»»

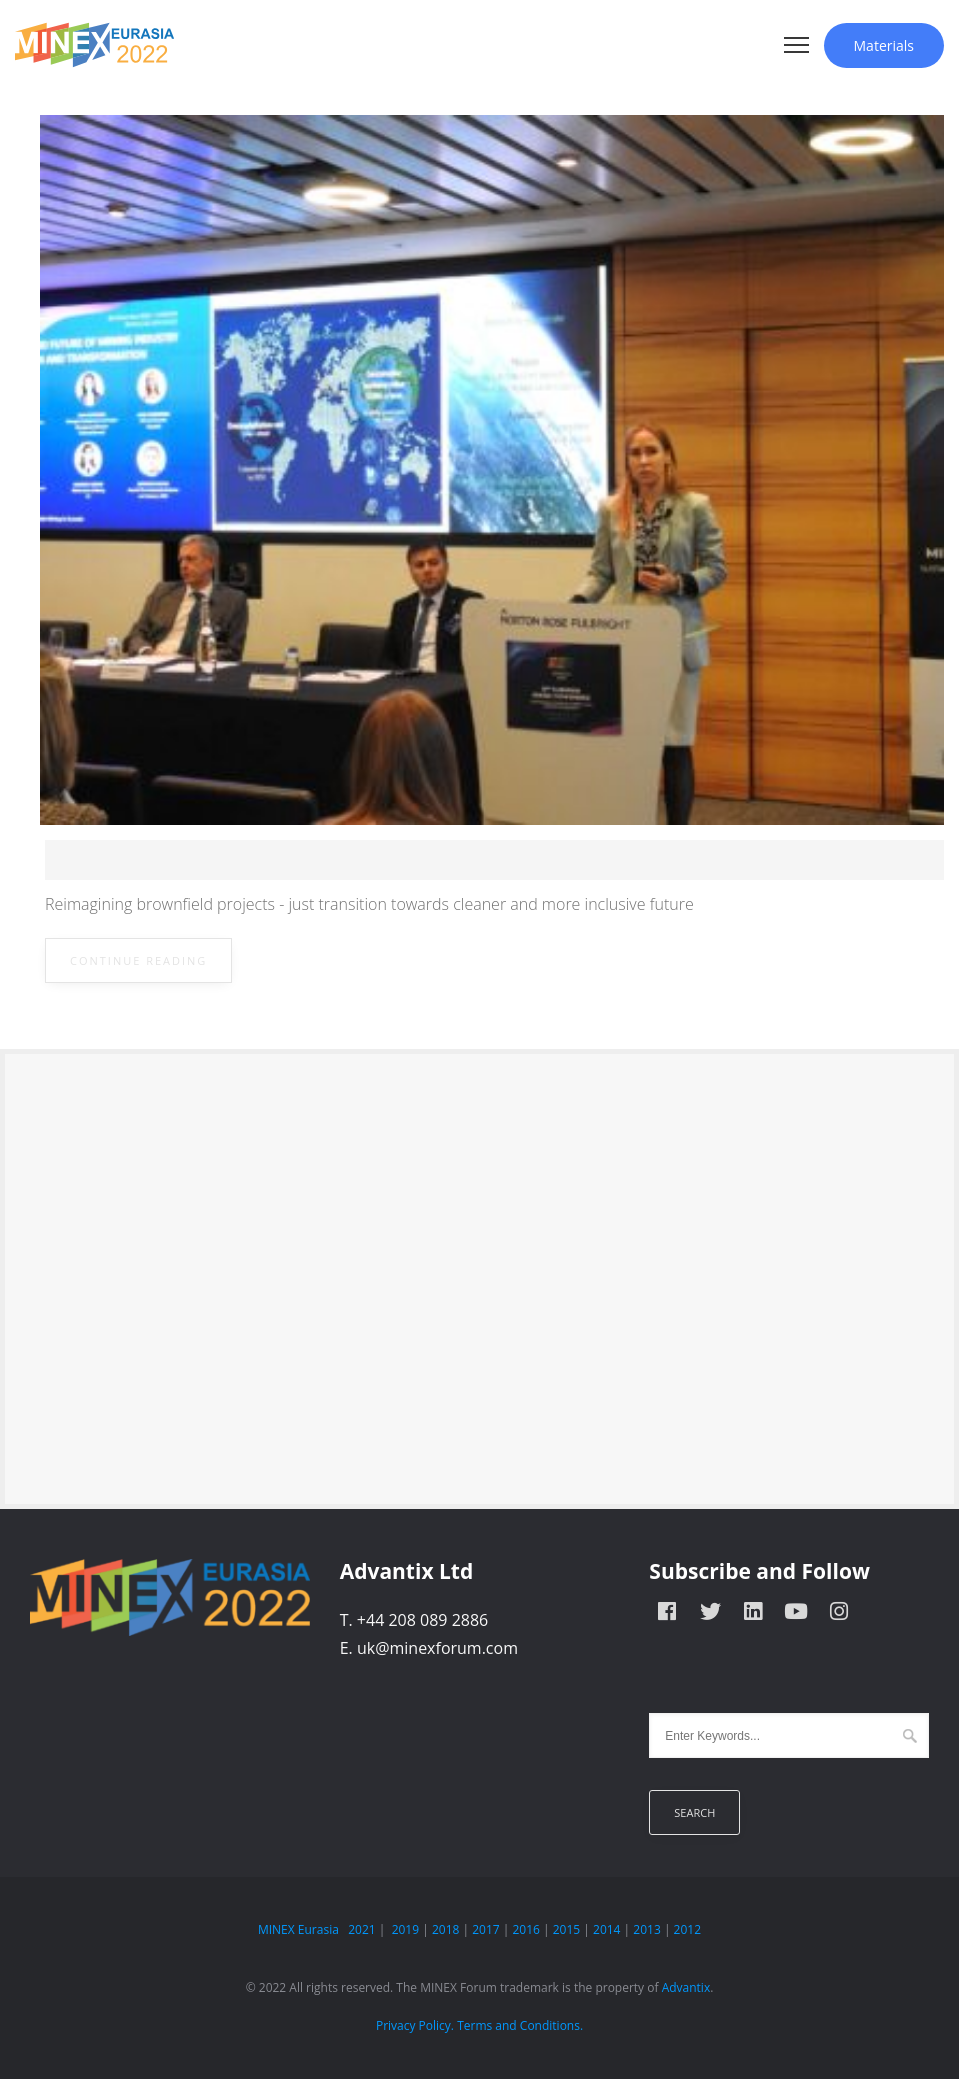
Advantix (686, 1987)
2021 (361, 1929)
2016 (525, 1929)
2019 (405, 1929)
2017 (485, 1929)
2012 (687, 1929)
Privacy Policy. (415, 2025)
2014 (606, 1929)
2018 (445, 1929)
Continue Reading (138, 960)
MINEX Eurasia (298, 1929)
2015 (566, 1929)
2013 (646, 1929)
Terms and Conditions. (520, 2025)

««
»»

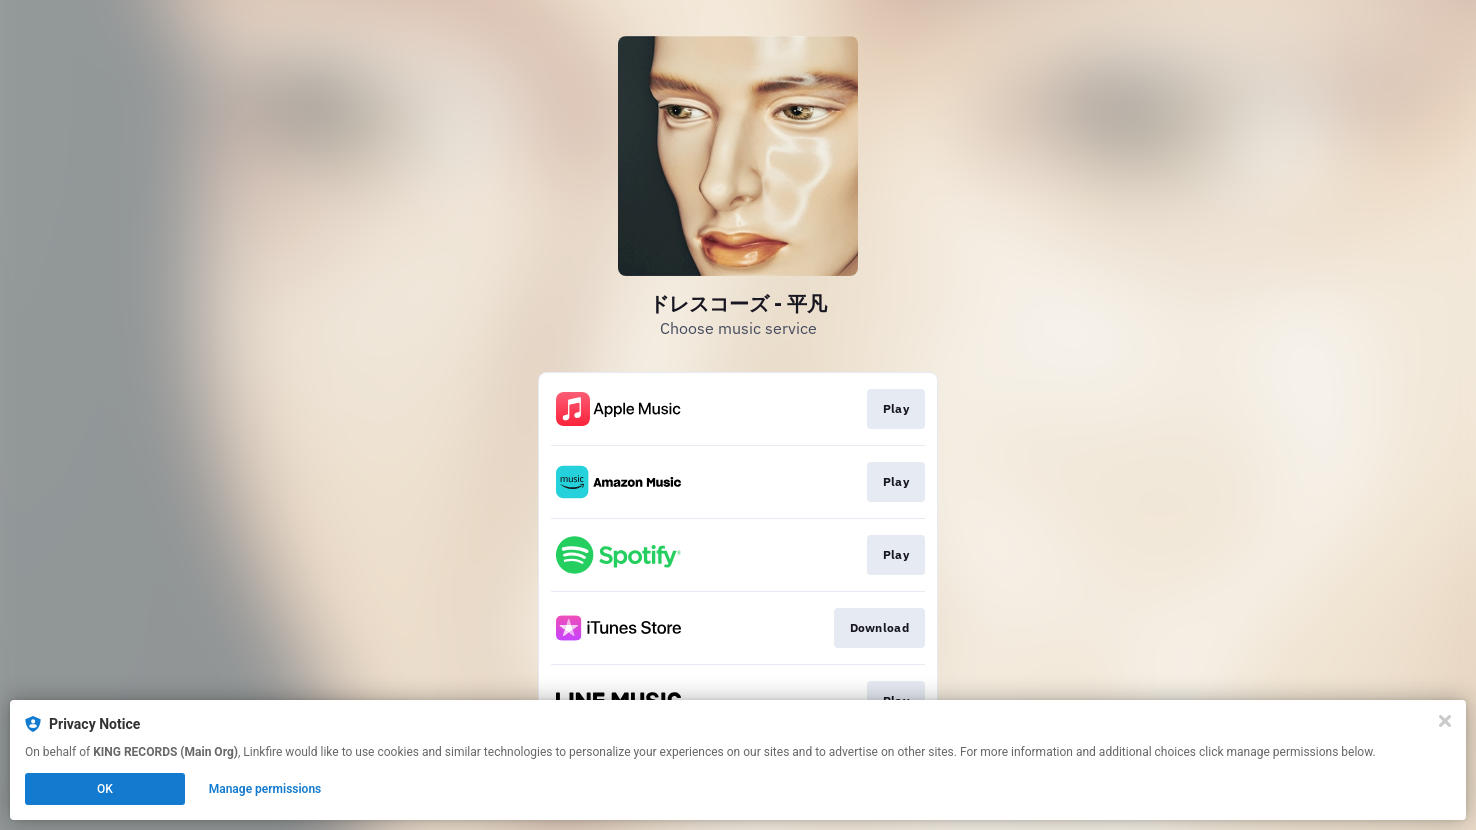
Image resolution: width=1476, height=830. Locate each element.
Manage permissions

««

# [Task statement]
Lay out the listing, starting at the line containing "2016 (525, 1929)" and ending at the line containing "2013 (646, 1929)", as a two-column CSV with the header row text,coordinates. Give one row per line, with each value in its own quoted field and any line breaks replaced by spaces.

# [Written response]
text,coordinates
"2016","(525, 1929)"
"2019","(405, 1929)"
"2017","(485, 1929)"
"2012","(687, 1929)"
"Privacy Policy.","(415, 2025)"
"2014","(606, 1929)"
"2018","(445, 1929)"
"Continue Reading","(138, 960)"
"MINEX Eurasia","(298, 1929)"
"2015","(566, 1929)"
"2013","(646, 1929)"